- Problem 1 -
Please print the passage of the behavior-change text exactly, starting at "For instance, software" and ending at "the customer. Really?".

For instance, software developers spend years honing their craft which is primarily an “inside the building” activity. Getting them outside the building to go talk to customers is not only perceived as non-productive work (because there isn’t any making involved), but it may also have the disastrous consequence of upsetting the customer or worse losing the customer. Really?
Similarly sales and marketing folks should only do what they are good at and stay clear from code, or risk bringing down the entire production system.
While there is a place for specialization, over specialization and misplaced fears help create organizational policies and silos that over time stifle innovation and can even negatively impact overall throughput.
Local (or sub) optimization is the enemy of overall organizational throughput.
The antidote to breaking this curse is replacing old ingrained habits with new ones. But behavior change is hard. Luckily there is now a science to it.
B = MAT
BJ Fogg, Director of the Persuasive Technology Lab at Stanford University, has developed a simple framework to model human behavior.
Behavior = Motivation * Ability * Trigger
Lets work through this framework to see how it can help us unlearn old behaviors and replace them with newer ones:
Motivation
The first requisite ingredient for behavior change is some kind of an initial triggering event that motivates change i.e. it makes us desire a better outcome than the present.
Note: A number of you should recognize the picture above from my post on the “Physics of Customer Acquisition”. Yes, the same forces that drive customer behavior also apply to us at a meta level.
With yoga, my initial motiviation wasn’t the pursuit of spirituality or the many health benefits, but simply finding a more “efficient” exercise routine that I could fit into my busy schedule. Before Bikram, I used to frequent a gym, occasionally run, and meditate. Even at 90 mins a class, Bikram packed in a workout, meditation, and sauna in one. I gave it a shot and have been hooked ever since.
With running lean, I grew weary of having a 1-2 year cycle time going from an idea to a decision point where I would keep or kill off a product. As I wasn’t getting any younger and had more ideas than resources, this constraint motivated me to search for better and faster ways to vet new ideas.
“Life is Too Short to Build Something Nobody Wants”.
Ability
In order for a behavior to become habit forming, you need to have sufficient ability to complete the action. The action doesn’t necessarily have to be easy. It might even get you slightly outside your comfort zone but still be doable.
Many yoga instructors simply ask beginning students to hold the setup position for the entire length of the pose. You get on one leg and contract your quads until your knee cap lifts up. Then you hold this position for 30 seconds. Sounds simple, but after about 10 seconds you begin to feel your knee bending and have to constantly remind yourself to keep locking your knee.
Over time, muscle memory develops and you can then start progressing through the rest of the pose – still constantly reminding yourself to maintain your foundation which always fights to come undone.
In the examples above, you similarly need to adjust the activities for ability. Having a developer deliver a sales pitch or a salesperson deliver a complete feature could be aiming too high. Instead have the developer simply observe the customer interaction or the sales person commit low risk changes (like fixing spelling errors) at first to build muscle memory. Then gradually level up from there using additional triggers.
Trigger
While the initial trigger (or motivation) is the catalyst that starts the ball rolling, for the change to really manifest into habit forming behavior, you need periodic and regular triggers that keep bringing you back to the specific activity.
One of my favorite techniques here is employing time boxing + external accountability. It is very easy for us to cop out when no one is watching.
“If you fail in the forest, is it really a failure?”
While I can technically practice yoga at home, I practice 3 times a week at a studio for external accountability. Constantly getting called out for not locking my knees by more than one instructor creates a repeatable trigger that reinforces the importance of this action.
With running lean, I employed external accountability right here on this blog with my first blog post. The expectation to continually share my learning around lean is what drove me to continue writing (and eventually teaching) on a regular basis.
I often recommend that entrepreneurs first set up their own external accountability systems and reporting cadence before committing to any project for exactly this reason.
These periodic triggers provide an opportunity for deliberate practice which is key for mastering anything new. Just make sure you gradually level up on ability, use motivation for your desired outcome to push you, and you’ll be locking your knees in no time.
Neo: What are you trying to tell me? That I can dodge bullets?
Morpheus: No, Neo. I’m trying to tell you that when you’re ready, you won’t have to.

- Dataset content -
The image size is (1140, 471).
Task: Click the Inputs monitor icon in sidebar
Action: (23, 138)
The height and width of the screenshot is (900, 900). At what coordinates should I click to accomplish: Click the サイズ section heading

==

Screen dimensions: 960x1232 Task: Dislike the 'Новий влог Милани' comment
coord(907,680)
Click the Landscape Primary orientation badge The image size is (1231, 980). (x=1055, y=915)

--

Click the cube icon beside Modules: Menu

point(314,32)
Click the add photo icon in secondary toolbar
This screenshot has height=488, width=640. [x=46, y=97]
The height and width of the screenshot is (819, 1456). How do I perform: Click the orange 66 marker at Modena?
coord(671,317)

- Problem 2 -
Render the lines of the listing as a Markdown table with the columns n and Line, starting at the line that contains "The height and width of the screenshot is (819, 1456)." and ending at the line that contains "coord(671,317)". Leave out blank lines, and include only these lines.

- Output 1 -
For instance, software developers spend years honing their craft which is primarily an “inside the building” activity. Getting them outside the building to go talk to customers is not only perceived as non-productive work (because there isn’t any making involved), but it may also have the disastrous consequence of upsetting the customer or worse losing the customer. Really?

- Output 2 -
| n | Line |
|---|---|
| 1 | The height and width of the screenshot is (819, 1456). How do I perform: Click the orange 66 marker at Modena? |
| 2 | coord(671,317) |